Defense manufacturing dominates large areas of Russia, in many of the places Mr. Putin counted on as bases of support in the presidential election in March. Major government orders buoyed economic prospects in many of those places during Mr. Putin’s campaign, helping him to win about 64 percent of the vote nationwide. Military spending has become a tense subject this fall, however, when the government turned its attention to the budget.

Aleksandr Golts, writing for the Web site Yezhednevny Zhurnal, said that Mr. Serdyukov had refused to buy obsolete weaponry.

“The stubbornness of the Ministry of Defense has turned into a political problem for Putin,” Mr. Golts wrote. “Serdyukov’s position would make it impossible to spend trillions on feeding the obedient part of the population.”

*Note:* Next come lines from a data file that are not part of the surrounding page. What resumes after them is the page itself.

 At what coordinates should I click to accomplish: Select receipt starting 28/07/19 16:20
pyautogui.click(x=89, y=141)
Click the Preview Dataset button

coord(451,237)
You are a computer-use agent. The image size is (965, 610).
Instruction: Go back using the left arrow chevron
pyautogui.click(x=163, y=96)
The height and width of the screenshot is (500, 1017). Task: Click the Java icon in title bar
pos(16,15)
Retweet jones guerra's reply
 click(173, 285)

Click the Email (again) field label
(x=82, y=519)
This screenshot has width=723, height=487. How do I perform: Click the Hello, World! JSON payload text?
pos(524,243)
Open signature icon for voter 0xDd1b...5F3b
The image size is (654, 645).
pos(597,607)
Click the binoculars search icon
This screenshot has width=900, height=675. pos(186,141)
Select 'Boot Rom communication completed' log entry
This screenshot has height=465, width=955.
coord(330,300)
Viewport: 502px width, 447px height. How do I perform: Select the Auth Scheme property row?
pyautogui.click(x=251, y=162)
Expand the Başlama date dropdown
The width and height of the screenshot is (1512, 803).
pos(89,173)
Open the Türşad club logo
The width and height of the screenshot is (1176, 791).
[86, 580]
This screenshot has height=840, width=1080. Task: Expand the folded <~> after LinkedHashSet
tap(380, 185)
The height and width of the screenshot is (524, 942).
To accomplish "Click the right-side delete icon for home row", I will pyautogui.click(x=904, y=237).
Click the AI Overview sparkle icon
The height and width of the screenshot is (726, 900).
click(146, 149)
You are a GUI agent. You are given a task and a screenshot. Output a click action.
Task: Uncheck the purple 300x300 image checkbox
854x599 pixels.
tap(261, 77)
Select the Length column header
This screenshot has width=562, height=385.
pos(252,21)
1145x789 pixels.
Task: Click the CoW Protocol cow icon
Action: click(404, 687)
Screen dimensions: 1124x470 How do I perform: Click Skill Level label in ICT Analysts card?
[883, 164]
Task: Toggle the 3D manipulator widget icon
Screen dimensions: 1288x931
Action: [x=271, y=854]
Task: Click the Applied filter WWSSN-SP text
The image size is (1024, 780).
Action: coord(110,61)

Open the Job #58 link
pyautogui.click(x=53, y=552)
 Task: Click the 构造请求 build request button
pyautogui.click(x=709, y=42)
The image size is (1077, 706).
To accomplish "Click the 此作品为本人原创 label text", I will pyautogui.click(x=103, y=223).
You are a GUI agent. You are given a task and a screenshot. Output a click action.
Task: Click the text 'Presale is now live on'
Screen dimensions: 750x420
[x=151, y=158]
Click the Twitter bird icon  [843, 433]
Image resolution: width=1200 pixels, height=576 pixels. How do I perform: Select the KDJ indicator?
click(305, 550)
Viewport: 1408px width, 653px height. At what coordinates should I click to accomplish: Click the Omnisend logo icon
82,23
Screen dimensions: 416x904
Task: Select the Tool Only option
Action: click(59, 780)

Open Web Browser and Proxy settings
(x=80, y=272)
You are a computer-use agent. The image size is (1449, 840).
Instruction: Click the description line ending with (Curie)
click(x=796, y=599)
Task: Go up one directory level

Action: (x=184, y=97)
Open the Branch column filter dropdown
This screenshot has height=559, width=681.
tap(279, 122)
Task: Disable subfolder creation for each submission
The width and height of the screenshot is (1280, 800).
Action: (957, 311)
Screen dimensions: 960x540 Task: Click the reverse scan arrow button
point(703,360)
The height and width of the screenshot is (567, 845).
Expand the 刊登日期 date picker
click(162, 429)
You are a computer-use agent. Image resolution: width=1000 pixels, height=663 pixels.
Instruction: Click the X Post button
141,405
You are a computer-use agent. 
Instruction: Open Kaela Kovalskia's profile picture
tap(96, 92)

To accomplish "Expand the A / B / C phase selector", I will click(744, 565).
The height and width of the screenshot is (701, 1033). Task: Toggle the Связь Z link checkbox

Fyodor Lukyanov, editor of Russia in Global Affairs, said the $634 billion that Mr. Putin had pledged for military spending was unlikely to ever be allocated.

“Serdyukov was one of those who said, ‘If you don’t produce good and cheap weapons, we will buy it abroad,’ and that was a profound change in the psychology,” Mr. Lukyanov said.

Mr. Putin’s instructions on Friday, he added, show that “for the time being, the defense industry has won.” But he doubted that this deal would hold for long.

“They will try to pacify the military industry, maybe to increase their arms purchases, but they will not keep their monopoly,” Mr. Lukyanov said. “They will gradually get them to understand that the time when they could sell anything to the Russian state — it’s over.”